▶ _Work to be completed_: Convert the rows below into a JSON list of strings with one string per row, skipping any blank lines. Leave the pictures out of the list.

▶ _Data to use_:
◇ ◇ ◇ ◇ ◇ ◇ ◇
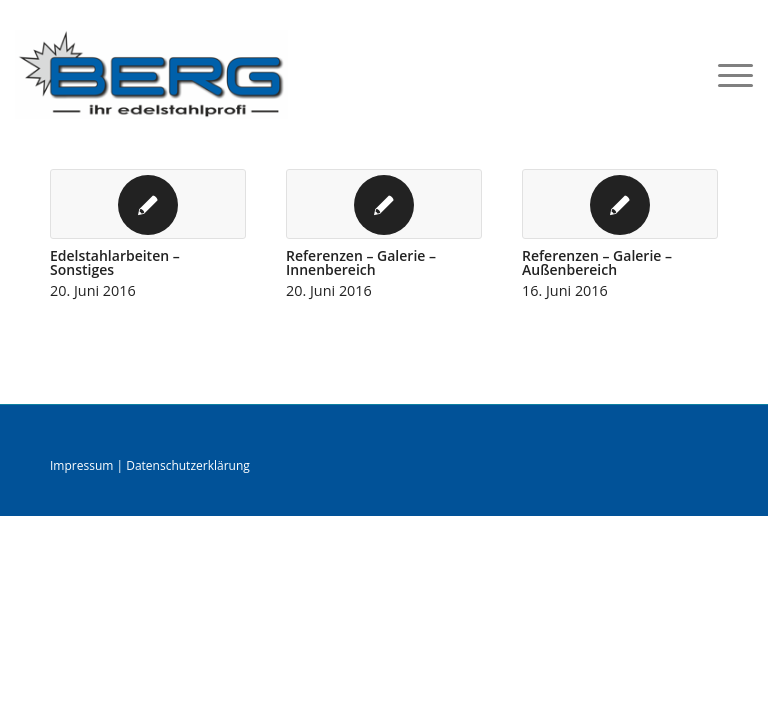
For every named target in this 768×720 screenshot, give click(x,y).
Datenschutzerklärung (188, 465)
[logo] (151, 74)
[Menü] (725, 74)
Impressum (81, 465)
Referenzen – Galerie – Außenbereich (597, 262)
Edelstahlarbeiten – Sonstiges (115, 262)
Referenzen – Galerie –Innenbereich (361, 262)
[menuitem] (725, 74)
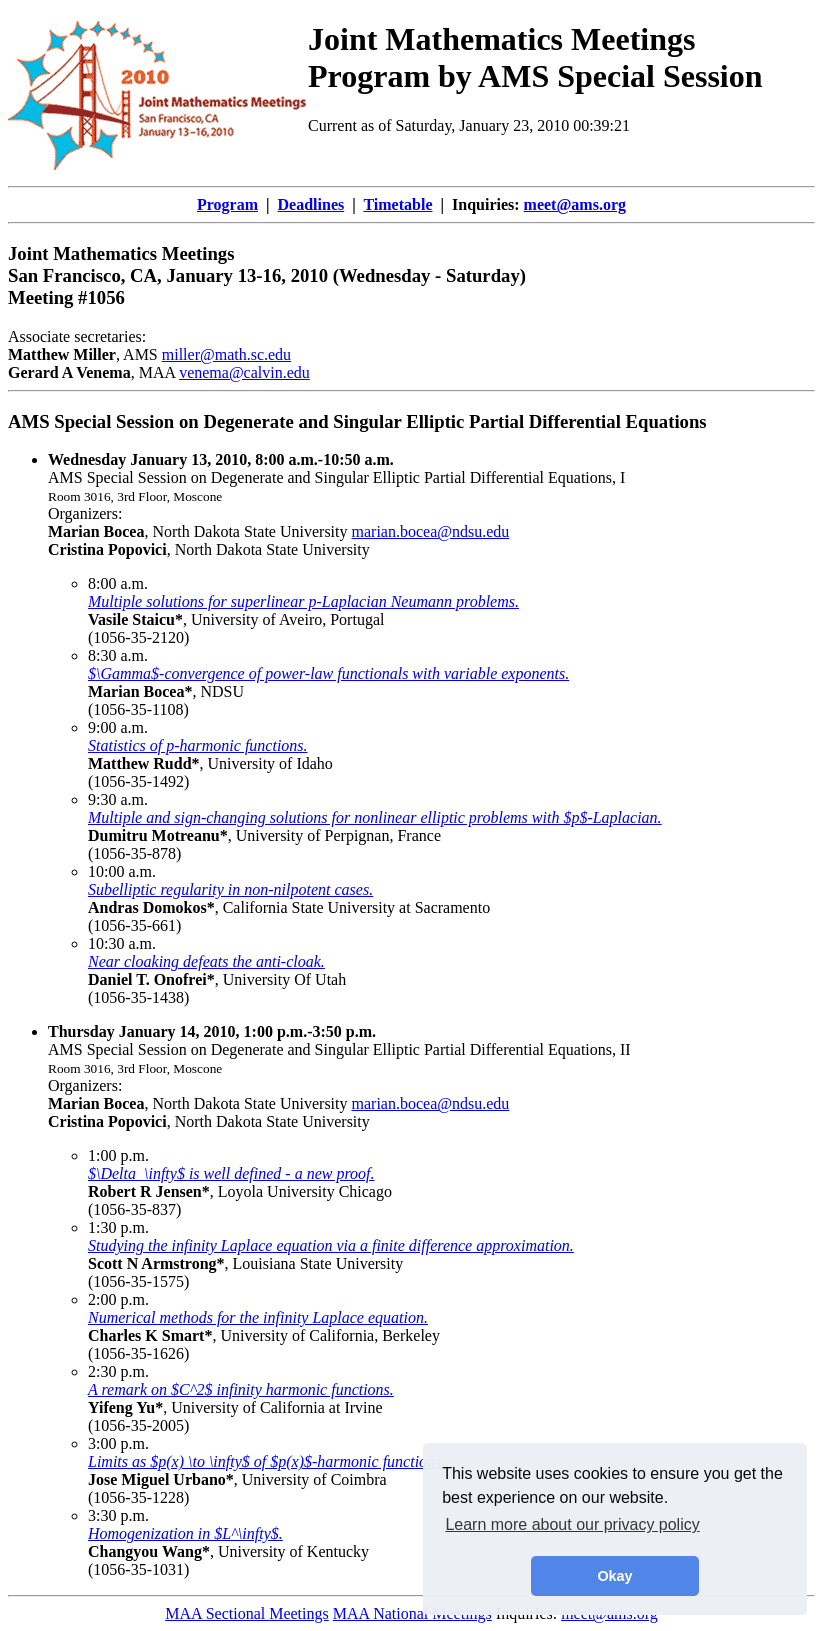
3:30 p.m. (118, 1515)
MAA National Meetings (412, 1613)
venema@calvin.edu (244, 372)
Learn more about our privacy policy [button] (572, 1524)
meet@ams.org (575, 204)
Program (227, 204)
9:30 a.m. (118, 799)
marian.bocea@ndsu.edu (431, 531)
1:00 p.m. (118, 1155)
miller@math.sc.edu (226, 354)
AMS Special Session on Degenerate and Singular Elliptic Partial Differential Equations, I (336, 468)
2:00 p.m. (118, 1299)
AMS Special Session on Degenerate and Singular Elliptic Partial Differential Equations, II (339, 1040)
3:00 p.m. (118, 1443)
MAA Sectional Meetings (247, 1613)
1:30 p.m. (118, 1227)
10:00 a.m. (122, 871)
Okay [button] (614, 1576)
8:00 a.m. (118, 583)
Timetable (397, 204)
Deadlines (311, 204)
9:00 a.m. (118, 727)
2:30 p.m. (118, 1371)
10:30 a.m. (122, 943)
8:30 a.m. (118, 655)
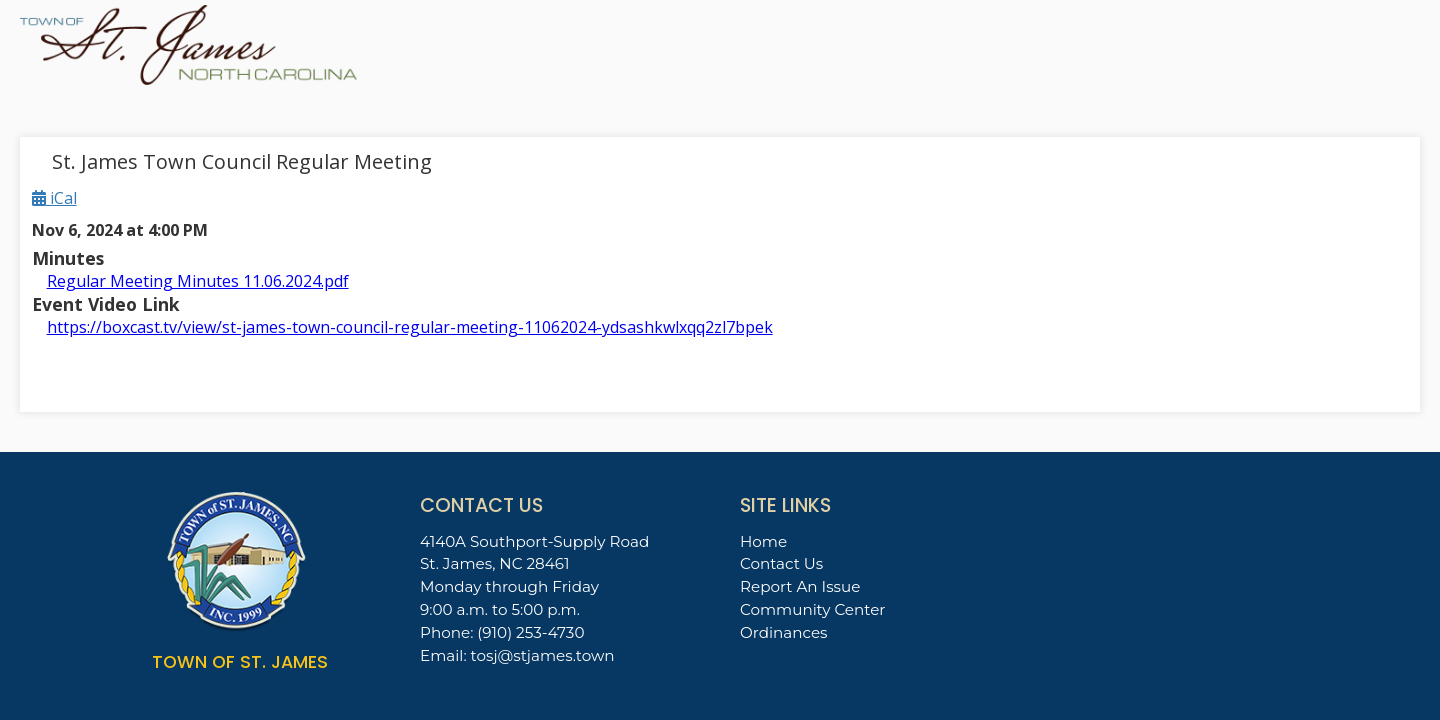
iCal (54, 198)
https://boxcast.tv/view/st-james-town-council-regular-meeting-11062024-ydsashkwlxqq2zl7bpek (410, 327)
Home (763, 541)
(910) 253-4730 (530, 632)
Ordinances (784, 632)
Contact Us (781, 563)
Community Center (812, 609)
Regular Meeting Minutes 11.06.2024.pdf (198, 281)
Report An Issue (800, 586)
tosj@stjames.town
◇ ◇ ◇ ◇ ◇ ◇ ◇
▶ _Answer to this task_:
[
  "For every named target in this 768×720 screenshot, give click(x,y).",
  "Datenschutzerklärung (188, 465)",
  "[logo] (151, 74)",
  "[Menü] (725, 74)",
  "Impressum (81, 465)",
  "Referenzen – Galerie – Außenbereich (597, 262)",
  "Edelstahlarbeiten – Sonstiges (115, 262)",
  "Referenzen – Galerie –Innenbereich (361, 262)",
  "[menuitem] (725, 74)",
  "3:30 p.m. (118, 1515)",
  "MAA National Meetings (412, 1613)",
  "venema@calvin.edu (244, 372)",
  "Learn more about our privacy policy [button] (572, 1524)",
  "meet@ams.org (575, 204)",
  "Program (227, 204)",
  "9:30 a.m. (118, 799)",
  "marian.bocea@ndsu.edu (431, 531)",
  "1:00 p.m. (118, 1155)",
  "miller@math.sc.edu (226, 354)",
  "AMS Special Session on Degenerate and Singular Elliptic Partial Differential Equations, I (336, 468)",
  "2:00 p.m. (118, 1299)",
  "AMS Special Session on Degenerate and Singular Elliptic Partial Differential Equations, II (339, 1040)",
  "3:00 p.m. (118, 1443)",
  "MAA Sectional Meetings (247, 1613)",
  "1:30 p.m. (118, 1227)",
  "10:00 a.m. (122, 871)",
  "Okay [button] (614, 1576)",
  "8:00 a.m. (118, 583)",
  "Timetable (397, 204)",
  "Deadlines (311, 204)",
  "9:00 a.m. (118, 727)",
  "2:30 p.m. (118, 1371)",
  "10:30 a.m. (122, 943)",
  "8:30 a.m. (118, 655)",
  "iCal (54, 198)",
  "https://boxcast.tv/view/st-james-town-council-regular-meeting-11062024-ydsashkwlxqq2zl7bpek (410, 327)",
  "Home (763, 541)",
  "(910) 253-4730 (530, 632)",
  "Ordinances (784, 632)",
  "Contact Us (781, 563)",
  "Community Center (812, 609)",
  "Regular Meeting Minutes 11.06.2024.pdf (198, 281)",
  "Report An Issue (800, 586)",
  "tosj@stjames.town"
]